A deal worth around £3million is understood to have been finalized, and the player is due to arrive in England early next week.
Stoke want to put Shea through a couple of days of training to assess his fitness, as he has not played since August after undergoing foot surgery. But if Shea confirms his fitness, then Stoke will press ahead with a deal for the American international - rated as one of their finest prospects.
Shea had three goals and two assists in 21 games for FC Dallas before missing the final month with an abdominal strain stemming from the foot injury. He had 11 goals in 2011.

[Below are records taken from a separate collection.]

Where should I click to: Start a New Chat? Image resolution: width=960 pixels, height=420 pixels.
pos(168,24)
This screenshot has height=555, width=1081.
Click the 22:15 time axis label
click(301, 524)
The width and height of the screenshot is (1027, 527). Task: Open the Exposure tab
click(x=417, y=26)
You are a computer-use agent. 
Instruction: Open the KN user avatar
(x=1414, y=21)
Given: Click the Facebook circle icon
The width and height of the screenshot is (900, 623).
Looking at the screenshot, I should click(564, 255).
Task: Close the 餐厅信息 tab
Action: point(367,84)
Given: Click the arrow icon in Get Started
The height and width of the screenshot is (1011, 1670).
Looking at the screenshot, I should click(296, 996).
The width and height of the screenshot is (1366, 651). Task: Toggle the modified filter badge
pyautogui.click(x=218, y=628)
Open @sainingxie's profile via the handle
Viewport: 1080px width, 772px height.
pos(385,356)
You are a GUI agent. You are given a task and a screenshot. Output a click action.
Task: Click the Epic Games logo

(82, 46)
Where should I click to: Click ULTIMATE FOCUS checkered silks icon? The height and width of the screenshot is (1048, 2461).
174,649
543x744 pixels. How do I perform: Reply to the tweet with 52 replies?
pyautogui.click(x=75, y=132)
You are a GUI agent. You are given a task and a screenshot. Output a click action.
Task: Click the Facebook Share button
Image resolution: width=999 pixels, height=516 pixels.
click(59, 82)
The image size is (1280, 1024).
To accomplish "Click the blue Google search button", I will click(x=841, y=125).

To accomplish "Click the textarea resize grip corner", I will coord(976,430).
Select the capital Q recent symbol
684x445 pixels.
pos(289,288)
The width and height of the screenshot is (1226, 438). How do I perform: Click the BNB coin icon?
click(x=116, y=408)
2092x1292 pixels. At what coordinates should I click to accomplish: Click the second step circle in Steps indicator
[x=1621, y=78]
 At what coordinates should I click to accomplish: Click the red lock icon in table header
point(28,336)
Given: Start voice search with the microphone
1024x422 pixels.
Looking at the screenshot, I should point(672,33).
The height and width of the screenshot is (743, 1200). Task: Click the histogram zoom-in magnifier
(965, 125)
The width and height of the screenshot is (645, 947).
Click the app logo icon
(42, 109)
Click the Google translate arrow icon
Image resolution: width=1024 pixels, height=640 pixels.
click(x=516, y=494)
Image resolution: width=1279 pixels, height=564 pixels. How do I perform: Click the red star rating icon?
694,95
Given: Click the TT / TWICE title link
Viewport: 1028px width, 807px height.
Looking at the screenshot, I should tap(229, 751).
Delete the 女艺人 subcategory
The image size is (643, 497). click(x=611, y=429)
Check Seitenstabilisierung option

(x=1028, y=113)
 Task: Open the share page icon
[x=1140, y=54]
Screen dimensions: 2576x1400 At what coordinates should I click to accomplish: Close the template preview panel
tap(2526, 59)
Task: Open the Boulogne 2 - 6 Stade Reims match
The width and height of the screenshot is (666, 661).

The 22-year-old has 15 caps with the U.S. national team, but missed two World Cup qualifiers with the injury. The final round of World Cup qualifying starts in February.
Shea returned to Jurgen Klinsmann's plans for the first time since a Feb. 29 exhibition at Italy. Shea was suspended for three Major League Soccer games for kicking the ball at an assistant referee during a game on May 17, then was benched for two games by Schellas Hyndman after arguing with the FC Dallas coach when he was taken out of a game on July 18. He also was part of the U.S. under-23 team that failed to qualify for the Olympics.
''I had good conversations the last week with Schellas Hyndman of FC Dallas and we both see a lot of upside in Brek Shea,'' US coach Klinsmann said during a conference call last year. ''We all knew that after the big disappointment of not qualifying for the Olympics that our youngsters from that program would eventually fall into a hole. They would go through emotional roller-coasters. That's what happened with Brek, he went through an emotional roller-coaster and he didn't have himself under control.''
''We think he needs our support and the feeling that we're there when things get tough,'' Klinsmann said. ''Brek has to learn to focus in and learn to become a full professional 24-7 and learn that the highest priority is what you deliver on the field and learn how to live off the field, and he's in the middle of that process.
"We coaches are responsible to help him in that process. We are happy to have him back and we'll have a couple good talks over a few coffees.''
The Associated Press was used in this report.